Collected data entries

- Opening Delimiter -

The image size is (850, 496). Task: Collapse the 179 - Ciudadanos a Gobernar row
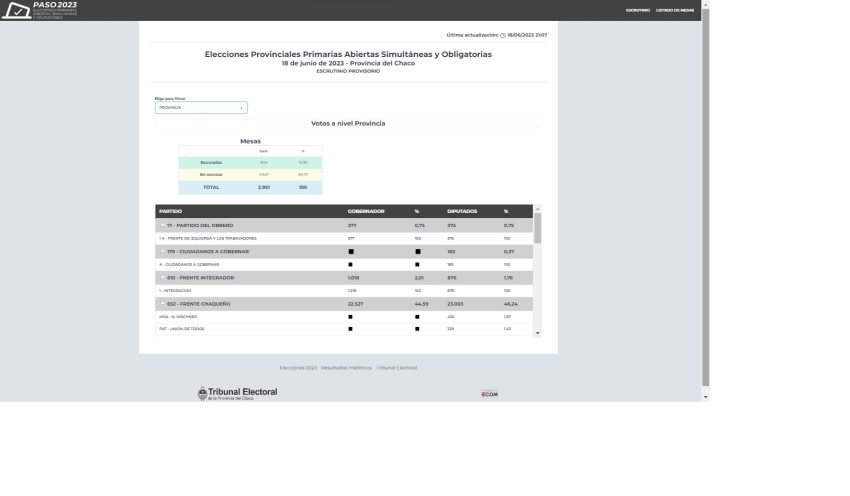163,252
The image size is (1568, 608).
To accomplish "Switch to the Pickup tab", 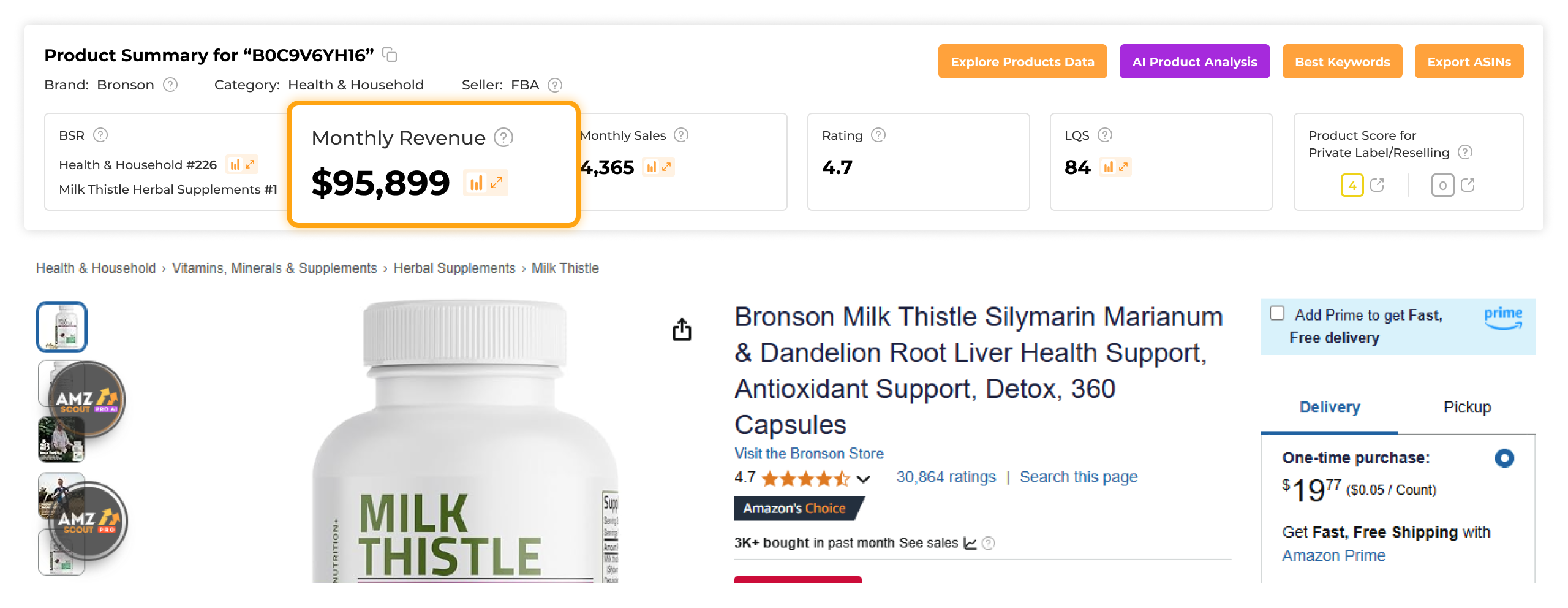I will coord(1467,407).
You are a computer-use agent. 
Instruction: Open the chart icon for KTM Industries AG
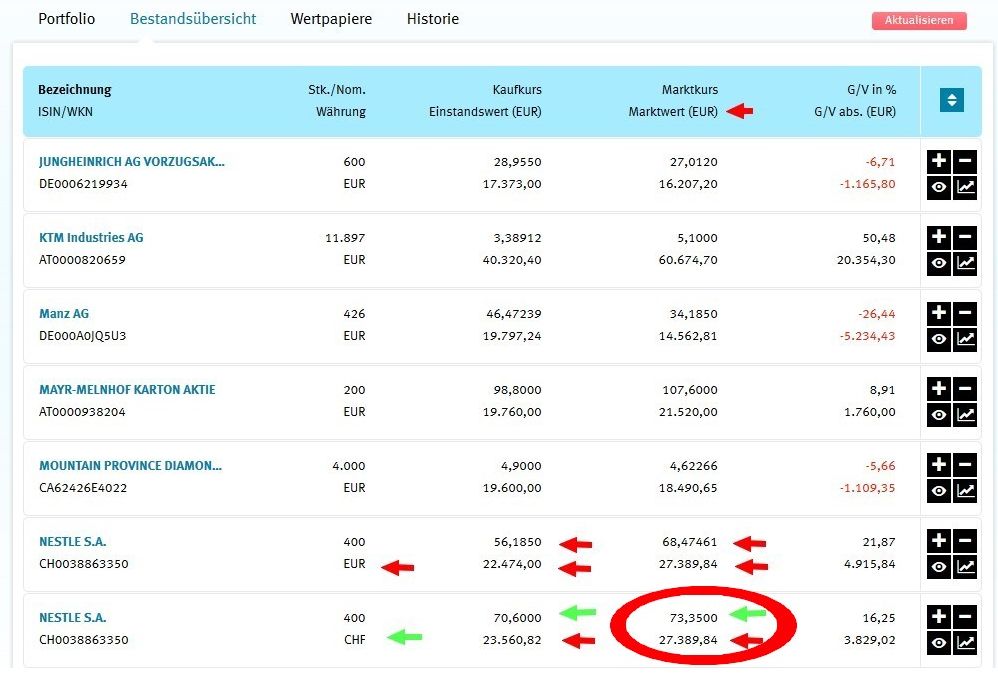[x=965, y=263]
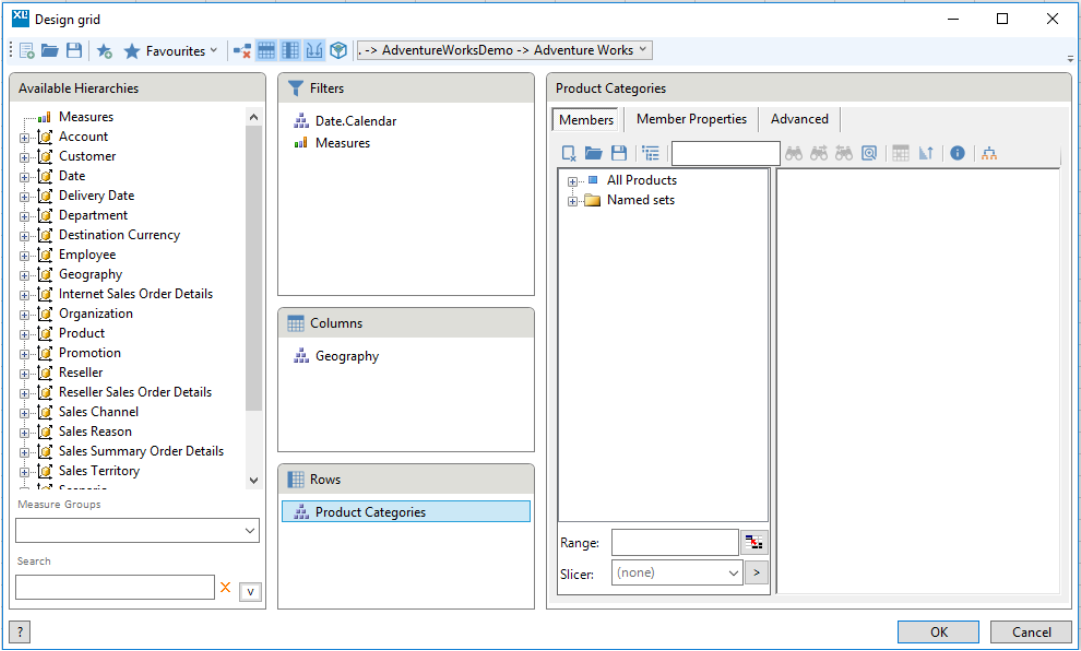Open the Slicer dropdown showing (none)

point(676,572)
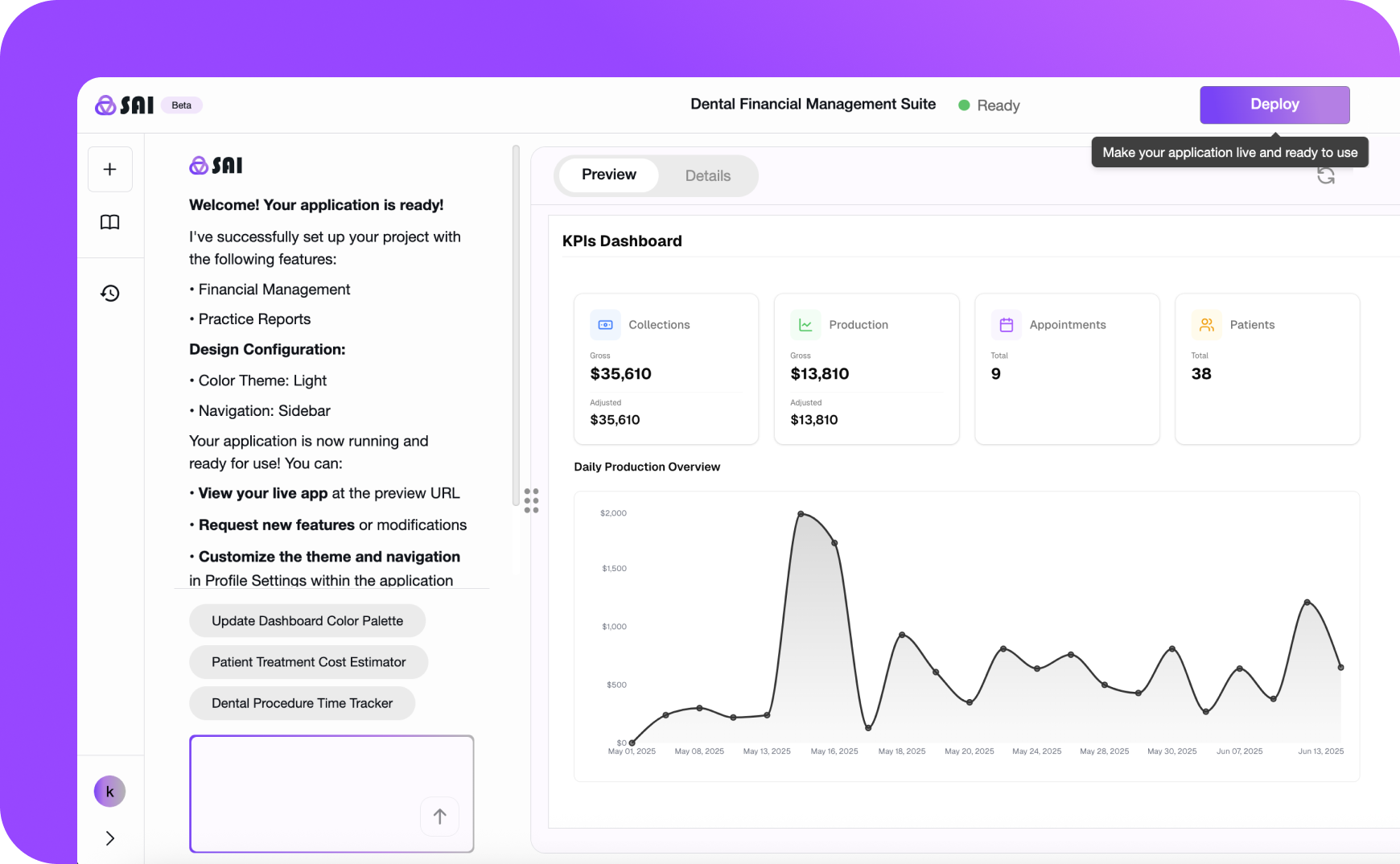
Task: Click the Patients people icon
Action: pyautogui.click(x=1206, y=325)
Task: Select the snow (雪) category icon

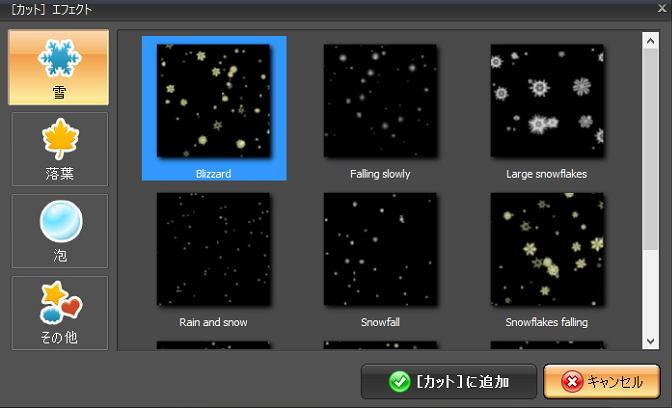Action: point(58,67)
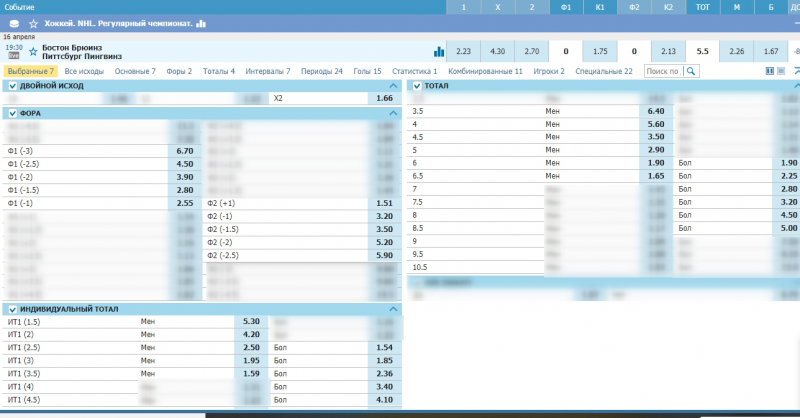The height and width of the screenshot is (418, 800).
Task: Collapse the Индивидуальный тотал section
Action: click(x=393, y=309)
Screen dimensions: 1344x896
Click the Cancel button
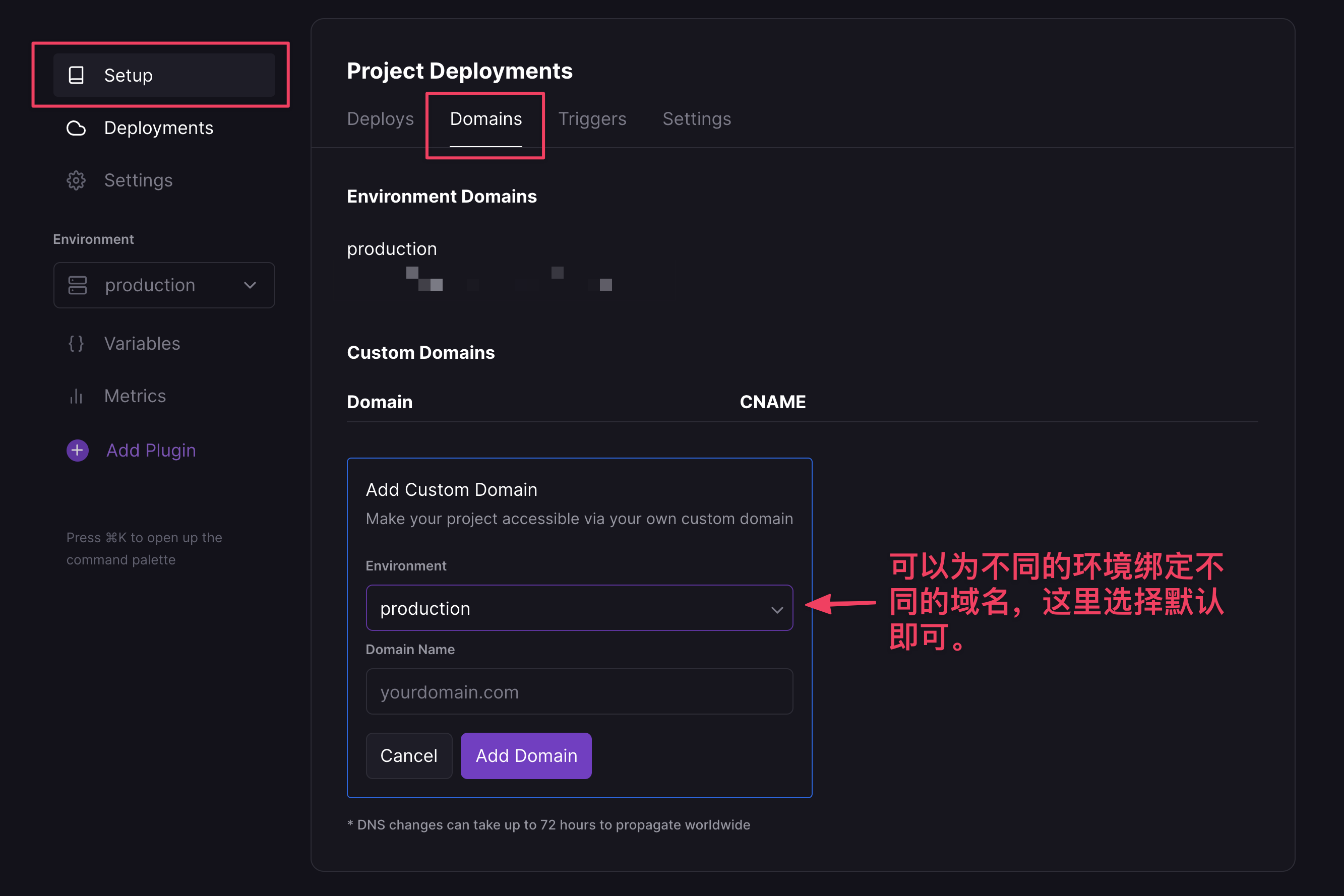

- Closing Delimiter -

**Task requirements**
Every line from the one holding "Task: Select the snow (雪) category icon" through the last line of the entries above, and nothing else, is to be restated word for word. Pictures stay out.

**Solution to this exercise**
Task: Select the snow (雪) category icon

Action: point(58,67)
The height and width of the screenshot is (418, 800).
Task: Collapse the Индивидуальный тотал section
Action: click(x=393, y=309)
Screen dimensions: 1344x896
Click the Cancel button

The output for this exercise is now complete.